EXCERPTED PASSAGE >>
------------------------------------------------------------
IThera044

Findspot and Location

  • Country: Greece
  • Region: Santorini
  • Settlement: Ancient Thera
  • Repository: Archaeological site of Ancient Thera

Support

Material: stone.
Object type: rock face.

Layout

The inscription runs on two lines with an orthograde orientation (except for the first iota of Λυκείο̄ι, which is retrograde). In 2003 line 1 was legible only through the rubbing, although the last two letters are lost. Line 2 was also legible through direct autopsy, except for the last iota, which is restored from the rubbing. The inscription has a curvilinear arrangement and follows the edge of the rock surface: the theonym tends to descend, while the word τε͂δε rises upward.

Execution: chiselled.

Palaeography

Letters of the archaic alphabet of Thera: Epsilon: vertical stroke protruding at the bottom, oblique bars. Iota: three bars. Lambda: (l. 1) upper bar joins the vertical stroke at an acute angle, (l. 2) upper bar joins at a more open angle. Omicron: with an internal dot, smaller than the other letters. Upsilon: (l. 1) single oblique bar attached to the vertical stroke, (l. 2) both oblique bars attached at the same point on the vertical stroke.

Provenance and Discovery

Place:Archaía Thíra (36.36349, 25.47804)

Date:Line 1 was written at the beginning of the 6th century BCE, while line 2 appears to have been written before, around the half of the 7th century BCE

Findspot:Area of the Gymnasium of the Ephebes, Hiller, Suppl. p. 309

Coordinates:36.36173, 25.48150

Last recorded location: Last seen by A. Inglese in 2003 in situ; rubbing

Edition


a
1. Ἐπίλυϙ[ος]
2. Λυκείοι τε͂δε

b
[- - -]ΣΙΣ

Apparatus


a
Hiller: Ἀπόλ[λ]ων

b
Hiller: ΚΣΙ[- - -]

Commentary

For the epithet Λύκειος, it is possible to recall inscription no. 389; for other attestations of Apollo in the archaic period at Thera, see no. 356 and Inglese 2008, pp. 145-150. Although this is the only attestation with such a formula—it is the only one attested in the dative within a communicative context where erotic graffiti or anthroponyms followed by adjectives prevail—the dative Λυκείο̄ι referring to the god and the locative determination τεῖδε suggest considering this area, near the Gymnasium of the ephebes, as a place associated with an ancient cult of the deity. Moreover, it was near the gymnasium that Hiller traced the small altar featuring Apollo epiclesis. It is worth emphasizing that, although still lacking the dedicatory verb, this would be the oldest attestation of a dedication with a theonym in the dative: as Lazzarini recalls, this formula became widespread starting from the second half of the 6th century BCE; the oldest attestation is considered the dedication to Opheles on a Rhodian cup, dated to the mid-6th century, found in Cyrene and published by Gasperini.
------------------------------------------------------------
RECORDED INFORMATION >>
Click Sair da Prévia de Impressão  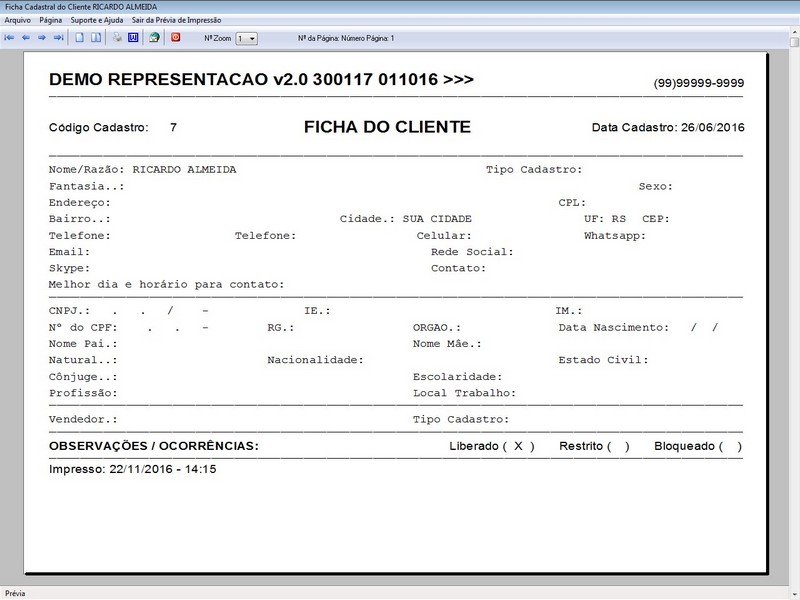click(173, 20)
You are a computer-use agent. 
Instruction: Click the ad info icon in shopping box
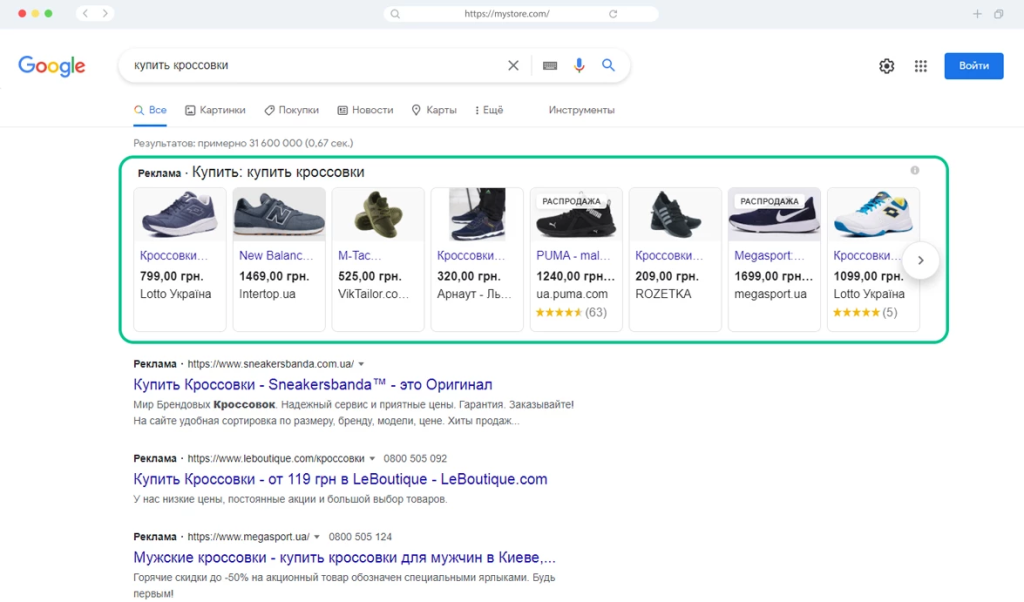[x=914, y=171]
------------------------------------------------------------
JOBS >>
1. According to the inscription record, when was line 1 of the inscription written?
2. Copy the inscription record word for word, starting at "Object type: rock" and ending at "τε͂δε rises upward.".
The data is separate material and has no connection to the inscription record.

EXPECTED ANSWERS >>
1. At the beginning of the 6th century BCE.

2.
Object type: rock face.

Layout

The inscription runs on two lines with an orthograde orientation (except for the first iota of Λυκείο̄ι, which is retrograde). In 2003 line 1 was legible only through the rubbing, although the last two letters are lost. Line 2 was also legible through direct autopsy, except for the last iota, which is restored from the rubbing. The inscription has a curvilinear arrangement and follows the edge of the rock surface: the theonym tends to descend, while the word τε͂δε rises upward.